The vast majority of reviews have a Weighted Vote Score of exactly 0, so instead on working with the entire dataset, let's only focus on those reviews which have a non-zero score.

In [None]:
wvs = df[df['weighted_vote_score'] > 0]

print(wvs['weighted_vote_score'].describe())

print(wvs['weighted_vote_score'].median())

Only about 1/3 of the reviews have a non-zero score.
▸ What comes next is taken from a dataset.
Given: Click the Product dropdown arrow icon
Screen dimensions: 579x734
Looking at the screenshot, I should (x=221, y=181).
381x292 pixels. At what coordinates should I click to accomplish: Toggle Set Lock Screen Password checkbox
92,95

The mean now is very close to 0.5 and the distribution is (probability-wise) symmetric about 0.52; as we can visualize from the updated histogram the scores seem normally distributed, although the right tail is heavier than the left one: reviews tend to have a score higher than 0.5 more likely than lower.

In [None]:
plt.hist(wvs['weighted_vote_score'], bins = n_bins)
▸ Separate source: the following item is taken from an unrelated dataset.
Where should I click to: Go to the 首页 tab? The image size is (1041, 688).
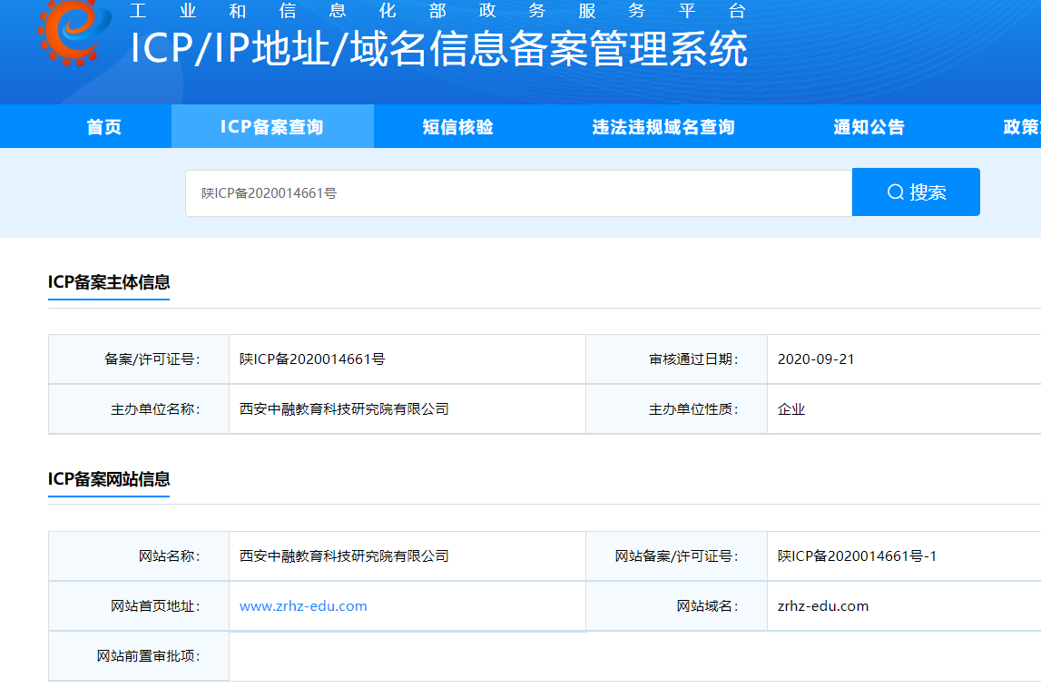[x=103, y=127]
To estimate the probability of $\mathcal{P}(score \geq 0.5)$ we can sum up the number of elements contained in each bin in the interval $[0.5, 1.0]$ and then divide the value we get by the total number of binned elements.

This is easily done by operating directly on the dataset.

In [None]:
prob_wvs = compute_prob(wvs, 'weighted_vote_score', 0.5)

format_prob(prob_wvs)

About 2/3 of the reviews have a Weighted Vote Score of at least 0.5.

On the other hand, by considering the original dataset we would have gotten only about 1/5 of the reviews.

In [None]:
prob_wvs_orig = compute_prob(df, 'weighted_vote_score', 0.5)

format_prob(prob_wvs_orig)

## Let's take a deeper look into these reviews

We want to study the correlation between a review having a *WVS* bigger than or equal to 0.5 and it being rated as 'Funny'.

First, let's compute the probability of a review having $WVS \geq 0.5$ and at least one 'Funny' vote:

$\mathcal{P}(WVS \geq 0.5\: \text{and}\: funny \geq 1)$

Just like before, we can filter the dataset and then divide the number of reviews in the filtered dataset by the total number of reviews.

In [None]:
wvs_funny = df[(df['weighted_vote_score'] >= 0.5) & df['votes_funny'] > 0]['review_id']

prob_wvs_funny = compute_prob(wvs_funny, 'weighted_vote_score', 0.5)

format_prob(prob_wvs_orig)

### Are these two events independent?

If the probability of a review having $WVS \geq 0.5$ and the probability of it having been rated as 'Funny' by at least one user are independent, then we expect

$\mathcal{P}(WVS \geq 0.5\: \text{and}\: funny \geq 1) = \mathcal{P}(WVS \geq 0.5)\cdot\mathcal{P}(funny \geq 1)$

In order to check if this equality holds, let's compute $\mathcal{P}(funny \geq 1)$.

We will filter these reviews out of the dataset which contains only reviews with non-zero *WVS*'s.

In [None]:
prob_funny = compute_prob(wvs, 'votes_funny', 1)

Let's now compute the difference between the probability of the intersection of these two events, and the product of the probabilities of the two single events.

In [None]:
abs(prob_wvs_funny - prob_wvs * prob_funny)

The difference is too large to be negligible: the two events can't be considered independent.